→ QUOTED TEXT
Chris Brewer, the Chief Engineer of Ford’s autonomous vehicle program, provides a great reminder that there is more to a self-driving car than just the virtual driver system. There’s also a car underneath it all 🙂
The New York Times ran a good story about the importance of maps to self-driving cars, and the relatively few companies that build them.
This is an often-overlooked chokepoint in the self-driving car ecosystem.
Digital maps ease the burden by helping give foresight to a car’s computers, and adding redundancy to the car’s understanding of the situation it faces, said Civil Maps’ chief executive, Sravan Puttagunta. Radar and cameras cannot always recognize a stop sign if pedestrians are standing in the way or the sign has been knocked down, he explained.
“But if the map knows there is a stop sign ahead, then the sensors just need to confirm it,” Mr. Puttagunta said. “Then the load on the sensors and processor is much lower.”
News broke about a week ago of a new startup called Embark, which is targeting self-driving trucks.
I first heard of this company about a year ago, when they were called Varden Labs. My father-in-law is a retired Sacramento State University administrator, and he was excited that Varden Labs was testing self-driving shuttles on-campus.
The Varden Labs website is still up, and it looks like they are hiring.
I’m pretty late to the Waymo v. Uber commentary stream, and I don’t have anything substantive to contribute.
Otto has been a great partner to the Udacity Self-Driving Car Engineer Nanodegree Program, and they are genuinely excited to teach people about how to get jobs working on self-driving cars. Our partnership has only gotten better since Otto became Uber ATG. I’ve met Anthony Levandowski briefly and he seems like a gentleman, and I know Sebastian thinks highly of him.
So that’s full disclosure.
My main reaction, though, is just how surprising the topic of the lawsuit is. Google sues Uber and the suit hinges on the design of lidar hardware?
Sujay’s managed his data in a few clever ways for the traffic sign classifier project. First, he converted all of his images to grayscale. Then he skewed and augmented them. Finally, he balanced the data set. The result:
“The validation accuracy attained 98.2% on the validation set and the test accuracy was about 94.7%”
An’s post is a great step-through of how to use OpenCV to find lane lines on the road. It includes lots of code samples!
“Project summary: – Applying calibration on all chessboard images that are taken from the same camera recording the driving to obtain distort coefficients and matrix. – Applying perspective transform and warp image to obtain bird-eyes view on road. – Applying binary threshold by combining derivative x & y, magnitude, direction and S channel. – Reduce noise and locate left & right lanes by histogram data. – Draw line lanes over the image”
Rana’s video shows the amazing results that are achievable with Support Vector Classifiers. Look at how well the bounding boxes track the other vehicles on the highway!
Cherkeng’s approach to the Traffic Sign Classification Project was based on an academic paper that uses “dense blocks” of convolutional layers to fit the training data tightly. He also uses several clever data augmentation techniques to prevent overfitting. Here’s how that works out:
“The new network is smaller with test accuracy of 99.40% and MAC (multiply–accumulate operation counts) of 27.0 million.”
Arnaldo has a thorough walk-through of the Udacity Advanced Lane Finding Project. If you want to know how to use computer vision to find lane lines on the road, this is a perfect guide!
“1 Camera calibration 2 Color and gradient threshold 3 Birds eye view 4 Lane detection and fit 5 Curvature of lanes and vehicle position with respect to center 6 Warp back and display information 7 Sanity check 8 Video”

→ AVAILABLE DATA
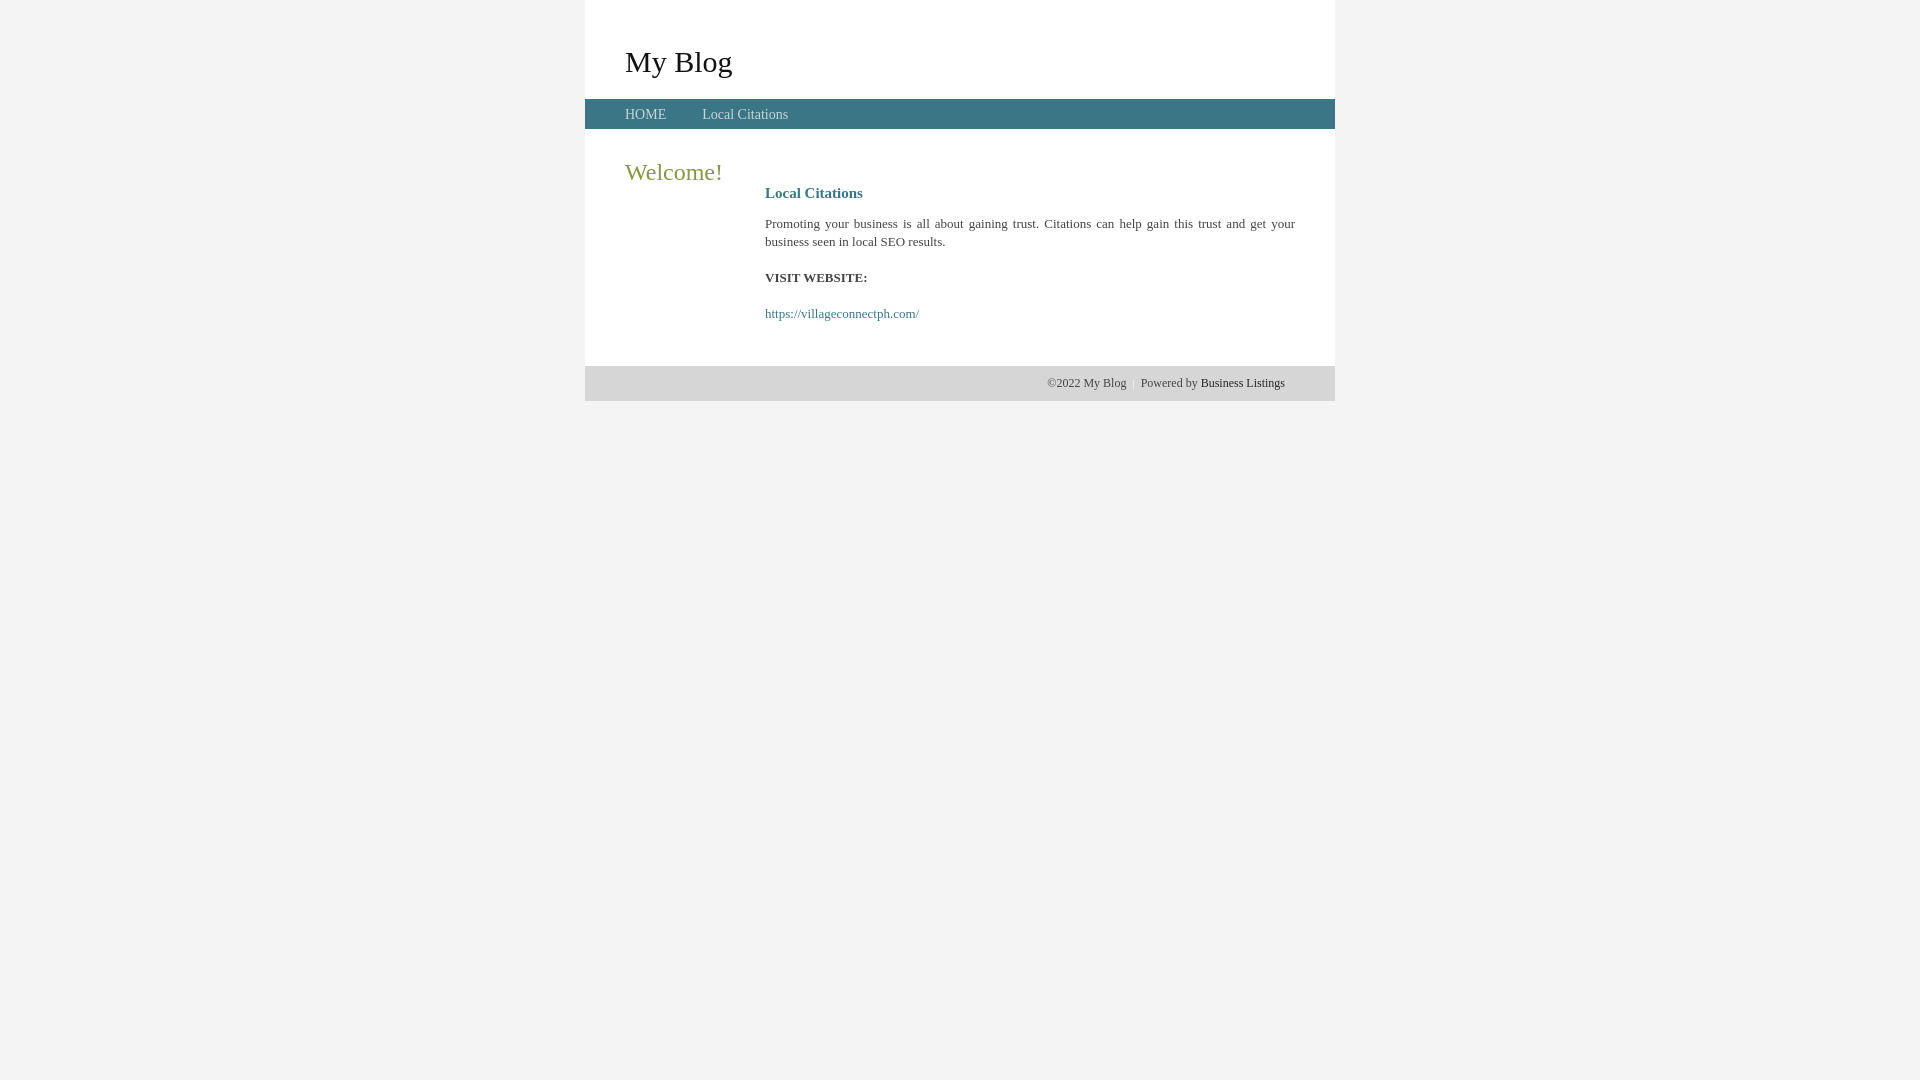  Describe the element at coordinates (646, 114) in the screenshot. I see `HOME` at that location.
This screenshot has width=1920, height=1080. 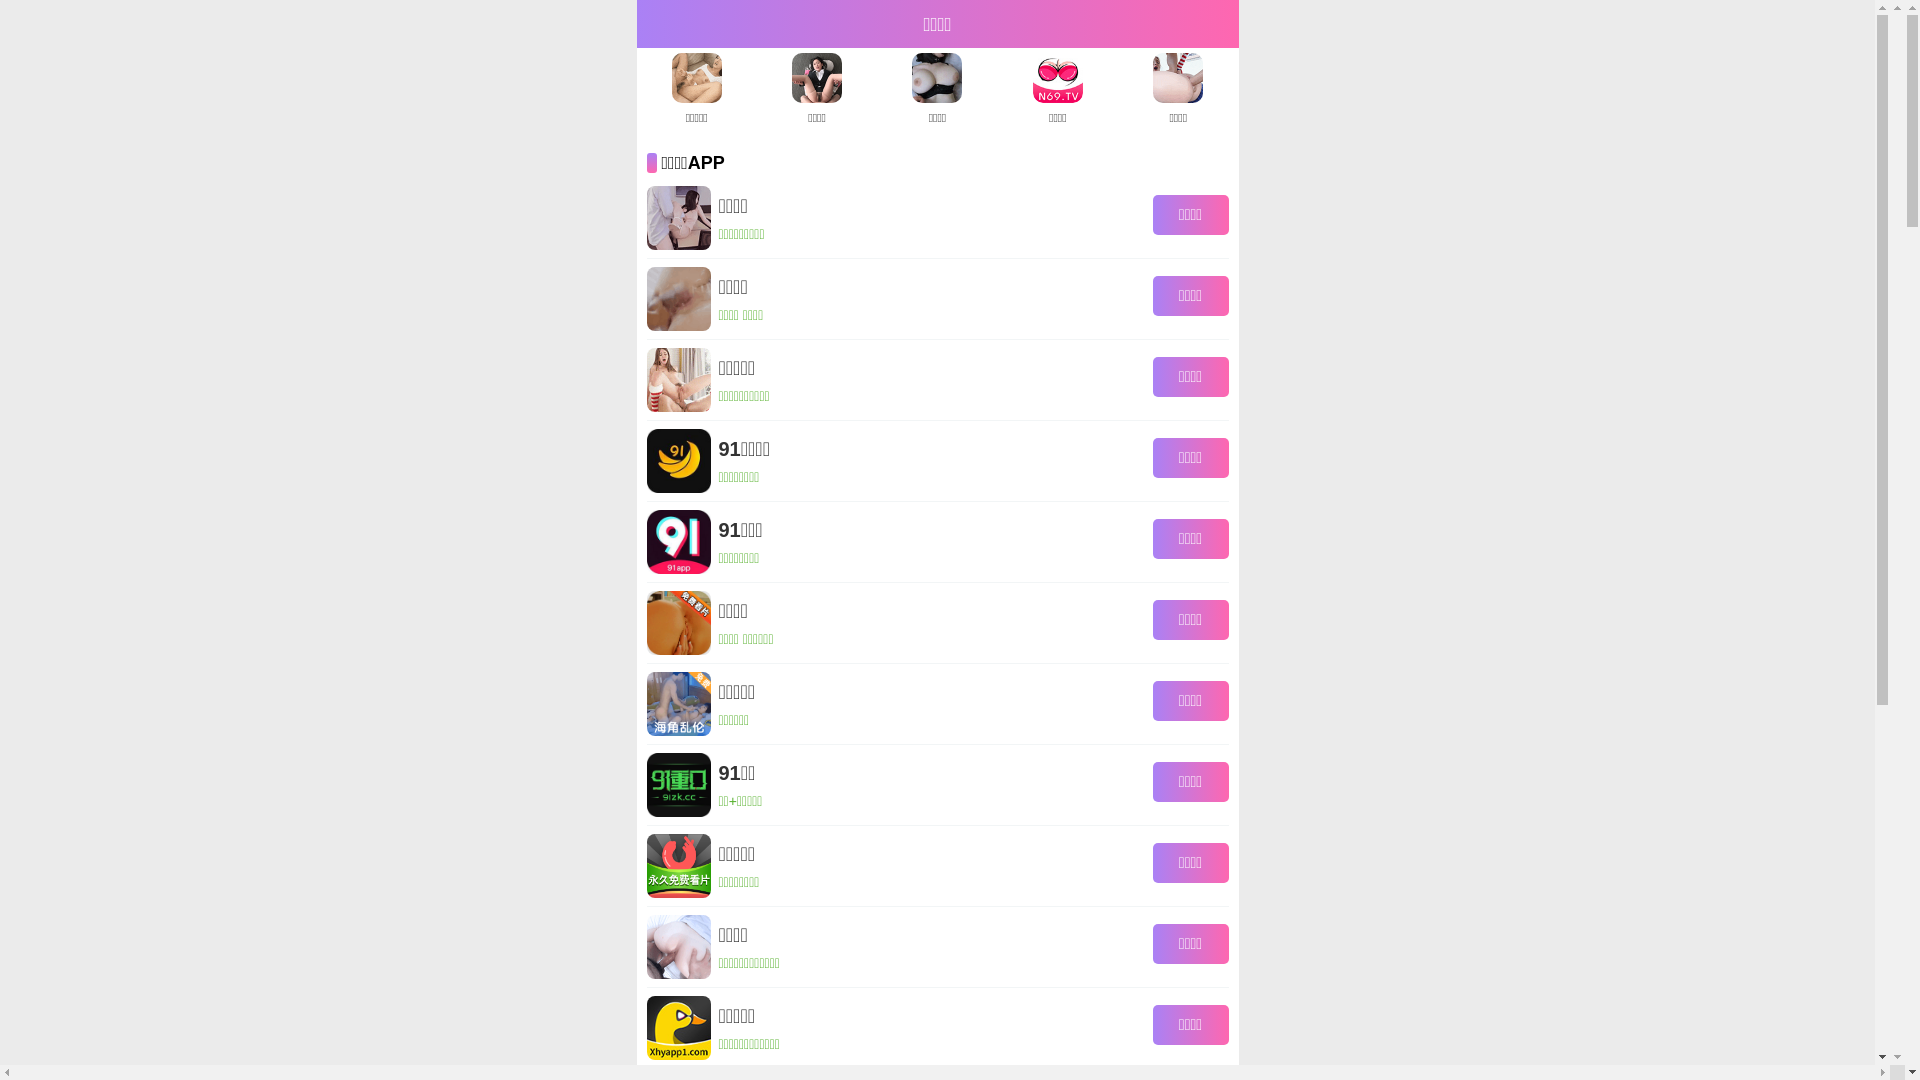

→ THE TASKS
1. List the first names of everyone whose project work the self-driving car post describes in its later part.
2. In the self-driving car post, what was Embark called when the writer first heard of it?
3. Take the self-driving car post further, picking up right after its last sentence.

→ RESULTS OF THE TASKS
1. Sujay, An, Rana, Cherkeng, Arnaldo

2. Varden Labs

3.
I love this how-to post that lists all the components for a mid-line deep learning rig. Not too cheap, not too expensive. Just right.
Here’s how it does:
“As you can see above, my new machine (labeled “DL Rig”) is the clear winner. It performed this task more than 24 times faster than my MacBook Pro, and almost twice as fast as the AWS p2.large instance. Needless to say, I’m very happy with what I was able to get for the price.”
Companies like Uber and Lyft and Seamless and Fiverr and Upwork facilitate armies of independent contractors who work “gigs” on their own time, for as much money as they want, but without the structure of traditional employment.
Caleb makes the point that, for all the press the gig economy gets, the end might be in sight. Many of these gigs might soon be replaced by computers and robots. He illustrates this point with his colleague, Eric, who works as a safety driver for the autonomous vehicle startup Auro Robotics. Auro’s whole mission is to eliminate Eric’s job!
“Don’t feel too bad for Eric though. He’s become skilled with hardware and robotics. His experience working in cooperation with a robot can enable him to build better systems that don’t need explicit instructions.”
In this project, each student uses the Udacity Simulator to drive a car around a track and record training data. Students use the data to train a neural network to drive the car autonomously. This is the same problem that world-class autonomous vehicle engineering teams are working on with real cars!
There are so many ways to tackle this problem. Here are six approaches that different Udacity students took.
Andrew’s post highlights the differences between the Keras neural network framework and the TensorFlow framework. In particular, Andrew mentions how much he likes Keras:
“We were introduced to Keras and I almost cried tears of joy. This is the official high-level library for TensorFlow and takes much of the pain out of creating neural networks. I quickly added Keras (and Pandas) to my Deep Learning Pipeline.”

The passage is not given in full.